> Opdracht 1
Herschrijf in de tekst over schoolgiften de alinea die begint met "Omdat 'onze' kinderen speciaal zijn" beknopter. Behoud daarbij de belangrijkste feiten.
> Opdracht 2
Geef uit de tekst over schoolgiften woordelijk het gedeelte terug dat opent met de woorden met daarin "Omdat 'onze' kinderen speciaal" en sluit met "ICT voorzieningen etc.".

> Overgenomen tekst
+ + + + + + +

Herrie op het plein!

De kinderen die het speciaal onderwijs bevolken hebben de gunfactor, zeker als ze in een rolstoel zitten of met spalken lopen. Al meerdere malen heb ik gemerkt dat (particuliere) fondsen geld willen doneren aan school, omdat 'onze' kinderen dat wel kunnen gebruiken en wij zo'n goed werk voor hen doen. Om maar een voorbeeld te noemen: Johan Cruijff himself kwam ons Cruijfcourt openen, waarna binnen een kort tijdsbestek door Rotary's, Lion's en bedrijven waar ouders werkten in de rest van middelen voor de aanpassing van het schoolplein werd voorzien.

Enige ongemakkelijkheid maakt zich toch van mij meester, als er weer ergens geld uit de lucht is gevallen. Het klopt, wij doen inderdaad goed werk voor onze speciale kinderen en laat ik duidelijk zijn: hen misgun ik niets, ze hebben onze ondersteuning meer dan nodig en ik ben blij met elke gift. Maar wij zijn niet de enige school in Nederland met passie voor kinderen en onderwijs. Er zijn een hele hoop leerlingen die recht hebben op goed (muziek)onderwijs, maar dat lang niet altijd krijgen. Ga maar eens kijken op een school in een 'aandachtswijk'. Ook daar zetten leerkrachten zich met passie in voor 'hun' leerlingen, maar hebben vaak met veel slechtere omstandigheden te maken, dan bij ons op school.  
Omdat 'onze' kinderen speciaal zijn (ik probeer hier krampachtig het woord 'zielig' te vermijden), halen ze het beste in de mens naar boven en dat uit zich dan regelmatig in het trekken van de portemonnee. Met dat geld worden op school ook nuttige dingen gedaan, waar de leerlingen profijt bij hebben. Bijvoorbeeld een prachtig aangepast speelplein, deuren die nu elektrisch open gaan, goede aangepaste ICT voorzieningen etc.

+ + + + + + +

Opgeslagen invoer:
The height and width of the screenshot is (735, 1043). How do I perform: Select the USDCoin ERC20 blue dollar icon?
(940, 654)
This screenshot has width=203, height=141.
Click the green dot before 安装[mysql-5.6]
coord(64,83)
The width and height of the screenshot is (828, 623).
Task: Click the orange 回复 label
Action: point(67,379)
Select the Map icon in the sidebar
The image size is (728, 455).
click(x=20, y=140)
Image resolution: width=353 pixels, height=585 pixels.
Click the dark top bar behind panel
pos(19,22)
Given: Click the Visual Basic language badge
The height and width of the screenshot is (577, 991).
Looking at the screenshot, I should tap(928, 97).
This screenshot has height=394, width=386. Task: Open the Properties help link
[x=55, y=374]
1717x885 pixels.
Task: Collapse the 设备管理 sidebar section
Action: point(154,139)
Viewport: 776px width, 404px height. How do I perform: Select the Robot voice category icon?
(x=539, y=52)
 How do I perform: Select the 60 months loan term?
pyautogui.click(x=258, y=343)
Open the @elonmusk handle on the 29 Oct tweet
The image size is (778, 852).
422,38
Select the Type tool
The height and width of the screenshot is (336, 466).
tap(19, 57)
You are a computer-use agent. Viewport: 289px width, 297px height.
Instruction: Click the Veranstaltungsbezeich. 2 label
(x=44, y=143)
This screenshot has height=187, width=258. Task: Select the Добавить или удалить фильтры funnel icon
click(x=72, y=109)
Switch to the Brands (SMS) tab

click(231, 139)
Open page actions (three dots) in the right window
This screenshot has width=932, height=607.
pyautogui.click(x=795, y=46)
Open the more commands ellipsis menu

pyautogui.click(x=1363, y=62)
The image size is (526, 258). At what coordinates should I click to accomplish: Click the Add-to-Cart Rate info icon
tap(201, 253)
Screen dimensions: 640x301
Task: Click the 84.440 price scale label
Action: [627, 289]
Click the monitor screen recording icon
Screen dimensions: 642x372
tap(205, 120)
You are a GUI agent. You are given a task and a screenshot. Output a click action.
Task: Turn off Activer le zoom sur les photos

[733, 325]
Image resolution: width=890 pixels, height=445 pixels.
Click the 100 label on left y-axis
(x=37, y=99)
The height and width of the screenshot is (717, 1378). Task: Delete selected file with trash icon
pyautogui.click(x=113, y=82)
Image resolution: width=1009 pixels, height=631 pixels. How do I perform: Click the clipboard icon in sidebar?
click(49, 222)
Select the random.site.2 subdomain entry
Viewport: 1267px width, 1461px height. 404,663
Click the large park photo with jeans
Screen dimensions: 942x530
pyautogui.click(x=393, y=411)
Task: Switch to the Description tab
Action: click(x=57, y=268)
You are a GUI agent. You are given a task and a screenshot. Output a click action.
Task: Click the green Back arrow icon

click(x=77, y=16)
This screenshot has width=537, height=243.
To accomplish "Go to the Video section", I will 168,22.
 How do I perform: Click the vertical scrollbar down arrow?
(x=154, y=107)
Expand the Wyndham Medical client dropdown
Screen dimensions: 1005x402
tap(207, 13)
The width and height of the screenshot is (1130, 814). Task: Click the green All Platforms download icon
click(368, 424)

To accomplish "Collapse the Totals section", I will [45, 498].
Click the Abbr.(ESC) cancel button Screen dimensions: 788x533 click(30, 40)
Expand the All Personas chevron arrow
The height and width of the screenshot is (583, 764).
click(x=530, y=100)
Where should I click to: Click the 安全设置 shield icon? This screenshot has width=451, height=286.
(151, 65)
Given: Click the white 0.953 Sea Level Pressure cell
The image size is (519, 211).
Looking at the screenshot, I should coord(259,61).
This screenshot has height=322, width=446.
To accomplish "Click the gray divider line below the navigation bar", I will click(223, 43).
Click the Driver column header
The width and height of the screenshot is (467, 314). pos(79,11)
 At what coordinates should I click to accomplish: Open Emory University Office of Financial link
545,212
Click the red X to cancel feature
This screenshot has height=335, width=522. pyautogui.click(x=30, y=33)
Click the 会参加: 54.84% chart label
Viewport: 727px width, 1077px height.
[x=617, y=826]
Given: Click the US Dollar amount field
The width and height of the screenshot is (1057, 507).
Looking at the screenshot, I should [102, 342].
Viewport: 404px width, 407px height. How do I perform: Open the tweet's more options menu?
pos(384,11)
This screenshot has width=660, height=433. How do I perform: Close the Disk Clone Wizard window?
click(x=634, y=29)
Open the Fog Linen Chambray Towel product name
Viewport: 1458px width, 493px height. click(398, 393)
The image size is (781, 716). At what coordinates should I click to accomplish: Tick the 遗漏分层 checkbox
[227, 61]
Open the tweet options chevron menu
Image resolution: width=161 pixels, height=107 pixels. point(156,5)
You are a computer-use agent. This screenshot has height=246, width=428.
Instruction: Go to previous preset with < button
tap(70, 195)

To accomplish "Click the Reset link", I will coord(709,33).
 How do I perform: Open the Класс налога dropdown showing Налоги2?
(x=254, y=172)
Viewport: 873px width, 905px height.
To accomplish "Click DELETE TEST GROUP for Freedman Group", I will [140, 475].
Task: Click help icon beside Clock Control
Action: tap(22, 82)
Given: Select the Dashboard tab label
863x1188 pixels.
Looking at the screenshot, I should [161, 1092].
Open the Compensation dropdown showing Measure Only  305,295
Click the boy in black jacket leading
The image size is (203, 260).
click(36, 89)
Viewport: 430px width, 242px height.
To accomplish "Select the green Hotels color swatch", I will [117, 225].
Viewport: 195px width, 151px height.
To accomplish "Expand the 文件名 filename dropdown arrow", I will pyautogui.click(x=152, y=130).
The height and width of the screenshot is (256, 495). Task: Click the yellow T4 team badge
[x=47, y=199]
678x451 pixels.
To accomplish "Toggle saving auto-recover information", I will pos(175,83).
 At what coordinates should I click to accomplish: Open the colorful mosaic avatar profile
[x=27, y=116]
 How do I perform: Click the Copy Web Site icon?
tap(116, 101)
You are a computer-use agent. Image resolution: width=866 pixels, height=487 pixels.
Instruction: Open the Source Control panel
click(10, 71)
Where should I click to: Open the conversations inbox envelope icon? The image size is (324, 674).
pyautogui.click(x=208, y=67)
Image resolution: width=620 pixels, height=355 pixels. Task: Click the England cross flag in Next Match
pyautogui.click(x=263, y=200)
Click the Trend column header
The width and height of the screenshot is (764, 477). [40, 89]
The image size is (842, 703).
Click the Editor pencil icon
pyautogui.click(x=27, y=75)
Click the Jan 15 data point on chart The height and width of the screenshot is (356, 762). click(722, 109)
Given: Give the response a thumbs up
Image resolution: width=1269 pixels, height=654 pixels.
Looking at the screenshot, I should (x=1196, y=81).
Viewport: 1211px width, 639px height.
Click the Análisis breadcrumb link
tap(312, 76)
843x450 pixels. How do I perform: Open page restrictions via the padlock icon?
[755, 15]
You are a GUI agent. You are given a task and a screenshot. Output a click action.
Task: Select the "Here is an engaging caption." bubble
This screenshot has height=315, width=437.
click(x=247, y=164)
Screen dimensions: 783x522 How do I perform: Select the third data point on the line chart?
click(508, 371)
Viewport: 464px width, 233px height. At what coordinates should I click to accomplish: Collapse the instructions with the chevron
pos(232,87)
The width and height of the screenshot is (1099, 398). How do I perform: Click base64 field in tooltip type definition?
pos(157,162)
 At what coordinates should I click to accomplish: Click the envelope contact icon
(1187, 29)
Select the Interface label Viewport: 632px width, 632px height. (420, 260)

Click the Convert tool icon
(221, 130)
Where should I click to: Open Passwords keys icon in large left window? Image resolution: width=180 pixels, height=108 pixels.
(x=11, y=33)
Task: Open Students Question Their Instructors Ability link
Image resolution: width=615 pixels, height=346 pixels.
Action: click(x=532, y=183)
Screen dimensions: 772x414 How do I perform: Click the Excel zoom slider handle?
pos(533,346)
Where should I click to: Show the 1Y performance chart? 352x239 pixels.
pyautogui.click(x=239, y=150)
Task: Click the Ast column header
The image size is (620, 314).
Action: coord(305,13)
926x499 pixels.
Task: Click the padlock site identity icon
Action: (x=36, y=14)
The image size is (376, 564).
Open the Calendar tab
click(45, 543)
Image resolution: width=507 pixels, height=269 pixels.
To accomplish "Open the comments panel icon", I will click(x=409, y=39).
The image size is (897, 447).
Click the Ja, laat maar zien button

+ + + + + + +

> Uitwerking 1
Omdat de kinderen speciaal zijn, brengen ze het beste in mensen naar boven, en dat leidt regelmatig tot geldgiften. De school besteedt dat geld aan nuttige zaken waar de leerlingen profijt van hebben, zoals:
- een prachtig aangepast speelplein
- deuren die elektrisch opengaan
- goede aangepaste ICT-voorzieningen

> Uitwerking 2
Omdat 'onze' kinderen speciaal zijn (ik probeer hier krampachtig het woord 'zielig' te vermijden), halen ze het beste in de mens naar boven en dat uit zich dan regelmatig in het trekken van de portemonnee. Met dat geld worden op school ook nuttige dingen gedaan, waar de leerlingen profijt bij hebben. Bijvoorbeeld een prachtig aangepast speelplein, deuren die nu elektrisch open gaan, goede aangepaste ICT voorzieningen etc.